# WHAT YOU NEED TO DO
Recast every line of the items below as a numbered list, leaving out any blank lines.

# RECORDS PROVIDED
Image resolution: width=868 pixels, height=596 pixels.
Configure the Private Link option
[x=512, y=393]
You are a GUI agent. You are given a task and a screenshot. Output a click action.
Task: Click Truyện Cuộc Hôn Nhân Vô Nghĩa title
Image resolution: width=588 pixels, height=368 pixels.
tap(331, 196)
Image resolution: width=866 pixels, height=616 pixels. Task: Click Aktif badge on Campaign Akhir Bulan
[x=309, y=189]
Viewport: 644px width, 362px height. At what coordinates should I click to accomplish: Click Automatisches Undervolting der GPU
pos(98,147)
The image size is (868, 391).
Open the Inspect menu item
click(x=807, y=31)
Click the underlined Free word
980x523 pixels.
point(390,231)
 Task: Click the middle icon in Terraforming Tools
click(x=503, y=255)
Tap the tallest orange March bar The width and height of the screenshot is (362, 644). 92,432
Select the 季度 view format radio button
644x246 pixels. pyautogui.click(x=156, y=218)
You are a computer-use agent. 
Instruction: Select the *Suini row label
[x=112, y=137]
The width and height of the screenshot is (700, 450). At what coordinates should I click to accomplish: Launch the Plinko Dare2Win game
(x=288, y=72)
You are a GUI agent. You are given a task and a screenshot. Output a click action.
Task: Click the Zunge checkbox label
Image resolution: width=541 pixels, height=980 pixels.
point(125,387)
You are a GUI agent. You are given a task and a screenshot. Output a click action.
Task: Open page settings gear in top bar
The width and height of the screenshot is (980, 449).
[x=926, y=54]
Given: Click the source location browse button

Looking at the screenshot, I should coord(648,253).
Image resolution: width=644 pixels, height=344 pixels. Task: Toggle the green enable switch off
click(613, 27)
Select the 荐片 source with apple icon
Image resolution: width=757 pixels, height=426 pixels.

# RESULT BELOW
1. Image resolution: width=868 pixels, height=596 pixels.
2. Configure the Private Link option
3. [x=512, y=393]
4. You are a GUI agent. You are given a task and a screenshot. Output a click action.
5. Task: Click Truyện Cuộc Hôn Nhân Vô Nghĩa title
6. Image resolution: width=588 pixels, height=368 pixels.
7. tap(331, 196)
8. Image resolution: width=866 pixels, height=616 pixels. Task: Click Aktif badge on Campaign Akhir Bulan
9. [x=309, y=189]
10. Viewport: 644px width, 362px height. At what coordinates should I click to accomplish: Click Automatisches Undervolting der GPU
11. pos(98,147)
12. The image size is (868, 391).
13. Open the Inspect menu item
14. click(x=807, y=31)
15. Click the underlined Free word
16. 980x523 pixels.
17. point(390,231)
18.  Task: Click the middle icon in Terraforming Tools
19. click(x=503, y=255)
20. Tap the tallest orange March bar The width and height of the screenshot is (362, 644). 92,432
21. Select the 季度 view format radio button
22. 644x246 pixels. pyautogui.click(x=156, y=218)
23. You are a computer-use agent. 
24. Instruction: Select the *Suini row label
25. [x=112, y=137]
26. The width and height of the screenshot is (700, 450). At what coordinates should I click to accomplish: Launch the Plinko Dare2Win game
27. (x=288, y=72)
28. You are a GUI agent. You are given a task and a screenshot. Output a click action.
29. Task: Click the Zunge checkbox label
30. Image resolution: width=541 pixels, height=980 pixels.
31. point(125,387)
32. You are a GUI agent. You are given a task and a screenshot. Output a click action.
33. Task: Open page settings gear in top bar
34. The width and height of the screenshot is (980, 449).
35. [x=926, y=54]
36. Given: Click the source location browse button
37. Looking at the screenshot, I should coord(648,253).
38. Image resolution: width=644 pixels, height=344 pixels. Task: Toggle the green enable switch off
39. click(613, 27)
40. Select the 荐片 source with apple icon
41. Image resolution: width=757 pixels, height=426 pixels.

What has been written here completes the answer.